**Set exercise**
Please copy every one of the lines below word for word, and leave the pictures out of your copy.

start Dataset records

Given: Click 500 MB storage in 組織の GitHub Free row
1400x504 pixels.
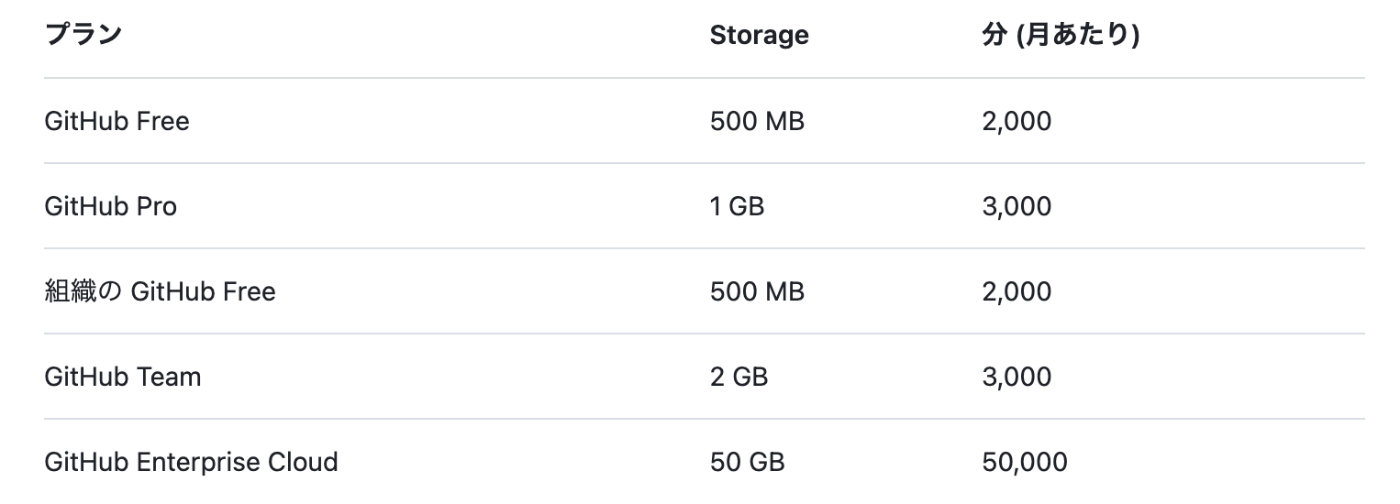Looking at the screenshot, I should pos(757,292).
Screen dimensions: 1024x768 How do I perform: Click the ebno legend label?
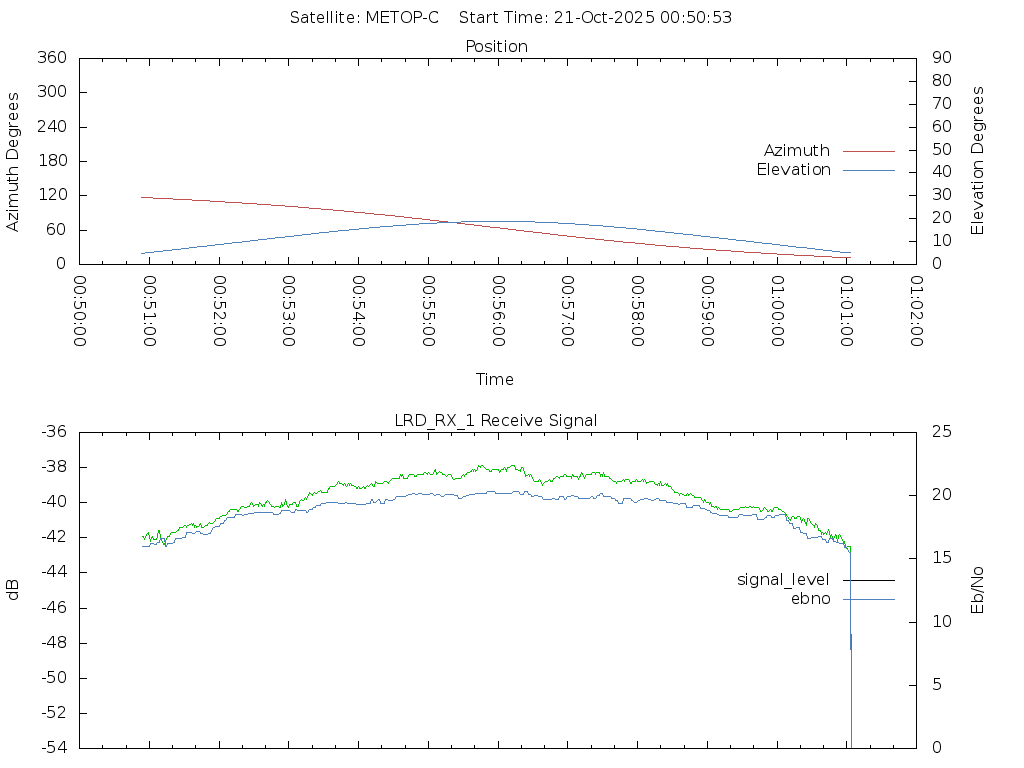pyautogui.click(x=810, y=599)
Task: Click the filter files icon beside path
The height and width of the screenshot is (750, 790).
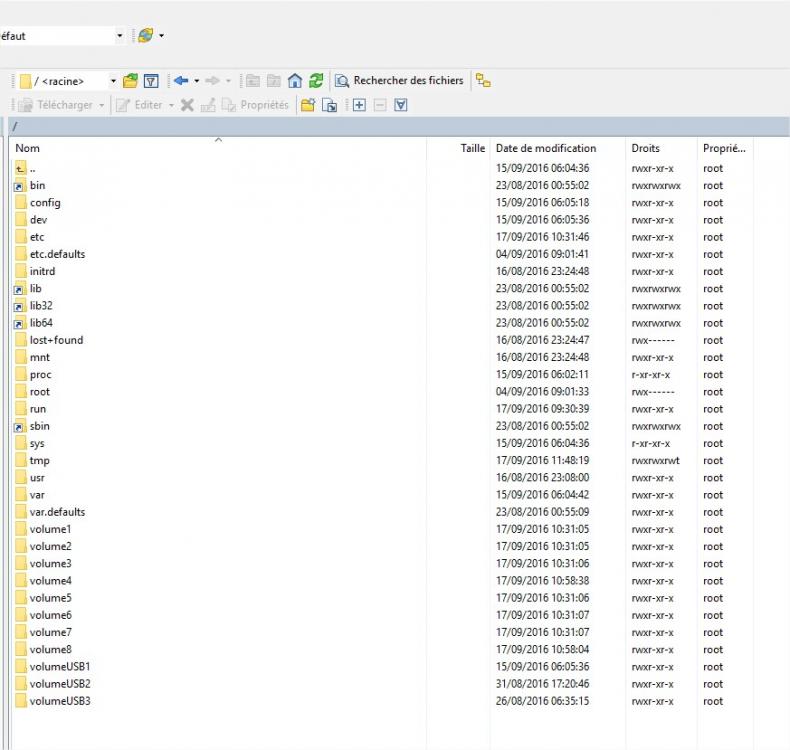Action: [x=151, y=81]
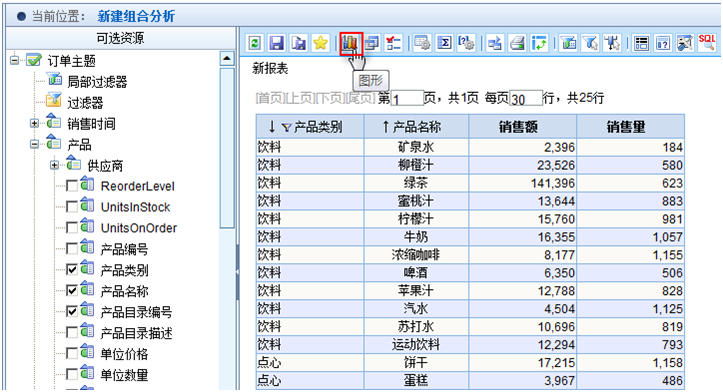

end Dataset records

**Output of the exercise**
Given: Click 500 MB storage in 組織の GitHub Free row
1400x504 pixels.
Looking at the screenshot, I should pos(757,292).
Screen dimensions: 1024x768 How do I perform: Click the ebno legend label?
pyautogui.click(x=810, y=599)
Task: Click the filter files icon beside path
The height and width of the screenshot is (750, 790).
Action: [x=151, y=81]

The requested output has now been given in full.